How to solve this combinatorics problem? 
As a tourist in NY, I want to go from the Grand Central Station (42nd street and 4th Avenue) to Times Square (47th street and 7th Avenue). I needed my morning coffee, and wanted to go to a Starbucks that's located at 44th street and 5th avenue.
If I only walk West and North, how many ways are there for me to get there?
 A: I agree with Ofir's answer and would like to suggest an alternative, more general way to compute the number of ways to go from the cafe to Times square.
Clearly, the total number of steps is $5$. Clearly, exactly two of those steps are in the direction west.
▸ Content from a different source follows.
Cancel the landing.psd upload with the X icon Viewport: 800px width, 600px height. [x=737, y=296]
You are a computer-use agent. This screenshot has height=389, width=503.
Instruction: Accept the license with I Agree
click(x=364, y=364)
You just need to choose these two steps, and the number of possible choices is $$\left(\begin{array}{c}5\\2\end{array}\right)=10.$$In general, if you need to go $n$ steps to the north and $k$ steps to the west, the number of possible ways for that will be$$\left(\begin{array}{c}n+k\\k\end{array}\right)=\left(\begin{array}{c}n+k\\n\end{array}\right)=\frac{(n+k)!}{n!k!}.$$ 
A: To get to the coffee you have $3$ choices, just decide when you going west.
Now from your coffee, you have $4$ ways to take the first west, $a_0,a_1,a_2,a_3$. Here $a_j$ means that your first move west is in the $j+1$ move.
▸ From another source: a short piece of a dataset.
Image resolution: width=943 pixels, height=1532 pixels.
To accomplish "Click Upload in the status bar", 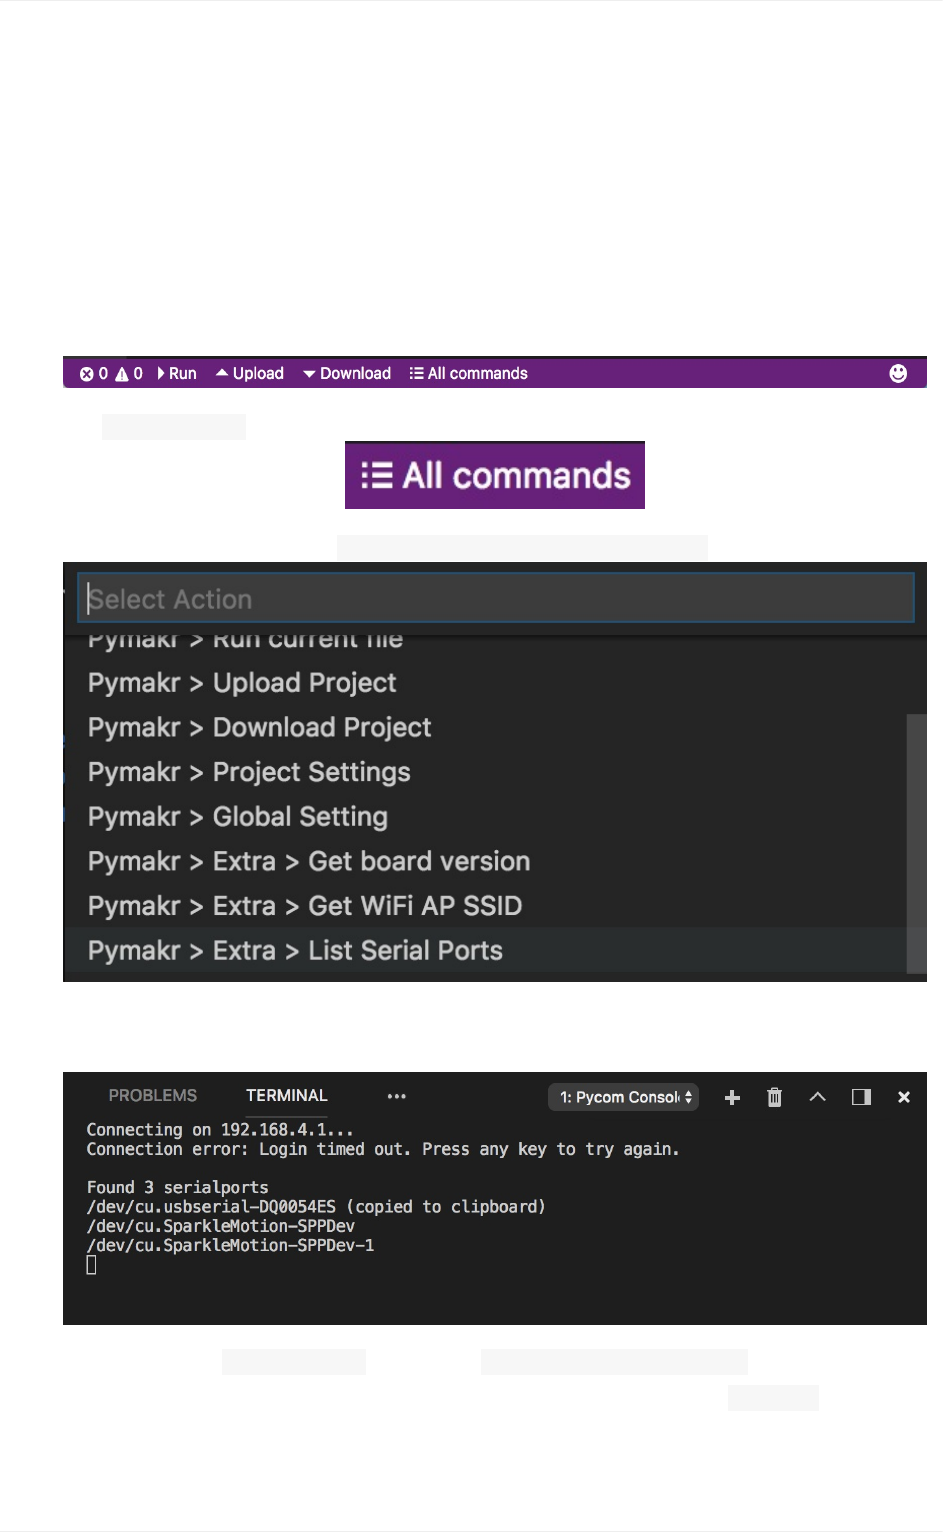I will point(250,374).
If you take $a_0$ you are left with $4$ possibilities, if you take $a_1$ you have $3$...
So you have $4+3+2+1=10$ to get from the coffee to times square.
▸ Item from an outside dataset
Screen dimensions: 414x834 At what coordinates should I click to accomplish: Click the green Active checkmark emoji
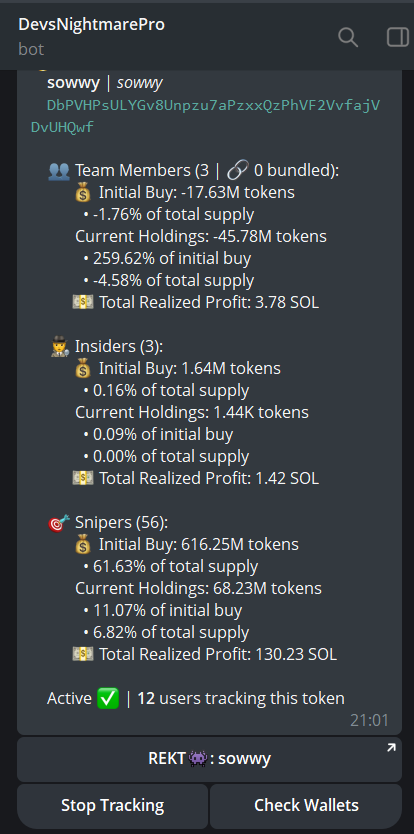click(109, 698)
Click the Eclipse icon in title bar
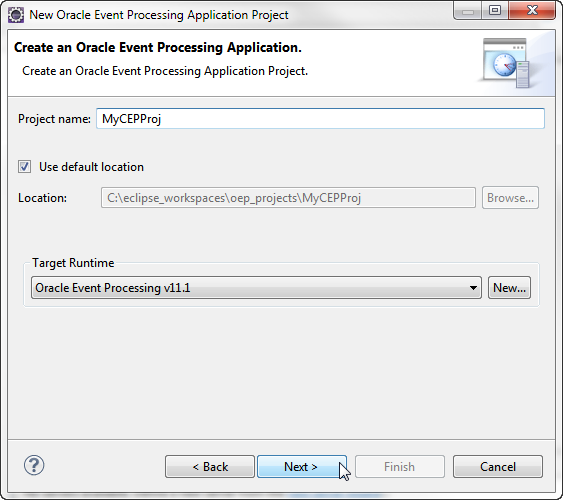This screenshot has width=563, height=500. coord(16,15)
And the total number of ways is $3\cdot 10=30$.
A: Let us take a generalized case. Say, you have $m$ horizontal roads and $n$ vertical roads from your starting point to your destination. Then you have $n-1$ steps in the horizontal and $n-1$ steps in the vertical. In total you have $(m+n-2)$ steps and lets say you have to choose $(m-1)$ or $(n-1)$ steps from it. Therefore you have a total of $$ \binom{m+n-2} {m-1}$$ ways. Apply it twice once from origin to Starbucks and then to destination.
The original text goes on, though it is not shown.